I’m feeling very motivated at the moment although I dare not attempt the jeans test quite yet. I could probably get into them, I just want to be able to breathe as well as sit in them too. I’m out for dinner almost every night this week so am eating a very light lunch, skipping the snacks and walking everywhere. I’m determined!


There's nothing like a row to shift the pounds!

Posted by  Caroline

I’ve discovered a very effective way of losing weight – arguing with your boyfriend.  I’ve lost nearly three pounds since last week. Some people comfort-eat when they’re upset, but I’m not one of them.

Clutchingdietplan_200 My boyfriend and I had a silly row on Saturday (what is it about romantic weekends away?) that seemed terribly important at the time. Due to high levels of agitation, I completely went off my food. Although we’d made up by the time we had the gourmet meal in the evening, I wasn’t nearly as greedy as I thought I was going to be having salivated over the menu online. 

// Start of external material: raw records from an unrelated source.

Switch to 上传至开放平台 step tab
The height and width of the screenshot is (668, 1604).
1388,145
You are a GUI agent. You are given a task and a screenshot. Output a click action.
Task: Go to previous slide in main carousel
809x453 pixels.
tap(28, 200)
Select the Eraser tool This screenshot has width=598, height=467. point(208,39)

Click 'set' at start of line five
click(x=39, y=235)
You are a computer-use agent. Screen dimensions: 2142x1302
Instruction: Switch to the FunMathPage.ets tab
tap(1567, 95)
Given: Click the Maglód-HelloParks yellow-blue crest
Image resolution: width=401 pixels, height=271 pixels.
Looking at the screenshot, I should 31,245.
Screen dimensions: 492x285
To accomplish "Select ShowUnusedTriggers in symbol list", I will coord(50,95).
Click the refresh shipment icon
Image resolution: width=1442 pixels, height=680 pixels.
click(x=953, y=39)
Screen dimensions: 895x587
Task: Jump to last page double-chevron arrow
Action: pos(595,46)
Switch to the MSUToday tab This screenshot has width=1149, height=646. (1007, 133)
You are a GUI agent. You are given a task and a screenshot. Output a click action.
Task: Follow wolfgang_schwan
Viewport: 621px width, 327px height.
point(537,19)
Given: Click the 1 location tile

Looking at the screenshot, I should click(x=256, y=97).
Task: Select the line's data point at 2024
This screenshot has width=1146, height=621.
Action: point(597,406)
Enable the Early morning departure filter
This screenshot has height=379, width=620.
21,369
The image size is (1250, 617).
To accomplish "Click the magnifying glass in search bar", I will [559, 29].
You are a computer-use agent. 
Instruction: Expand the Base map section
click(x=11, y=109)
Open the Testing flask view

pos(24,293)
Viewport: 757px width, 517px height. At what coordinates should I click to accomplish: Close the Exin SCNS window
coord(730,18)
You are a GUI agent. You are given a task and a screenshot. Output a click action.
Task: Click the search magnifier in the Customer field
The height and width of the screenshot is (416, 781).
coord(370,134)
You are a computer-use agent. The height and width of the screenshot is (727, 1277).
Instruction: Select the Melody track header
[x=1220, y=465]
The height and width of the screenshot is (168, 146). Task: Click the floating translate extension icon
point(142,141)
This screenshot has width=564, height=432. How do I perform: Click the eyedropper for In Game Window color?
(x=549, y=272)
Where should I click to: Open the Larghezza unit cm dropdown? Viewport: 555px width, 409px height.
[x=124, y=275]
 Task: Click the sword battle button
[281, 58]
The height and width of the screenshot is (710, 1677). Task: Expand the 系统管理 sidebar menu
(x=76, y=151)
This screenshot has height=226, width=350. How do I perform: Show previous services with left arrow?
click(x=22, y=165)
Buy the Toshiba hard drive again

But I can’t give the row all the credit. I stayed on track all last week and kept to my no sugar experiment and it worked.  I’m now going to see if I can manage another seven days. I’m just about to go online and choose my meals for the week. Luckily, you can add all the meals you like to your list of favourites so it should be quicker this week as I know what meals work for me. The weight loss this week has spurred me on to lose more – I just hope another argument isn’t the cause!


A disappointing week

Posted by Caroline

Can’t believe how good I’ve been this week. I also can’t believe I haven’t lost any more weight.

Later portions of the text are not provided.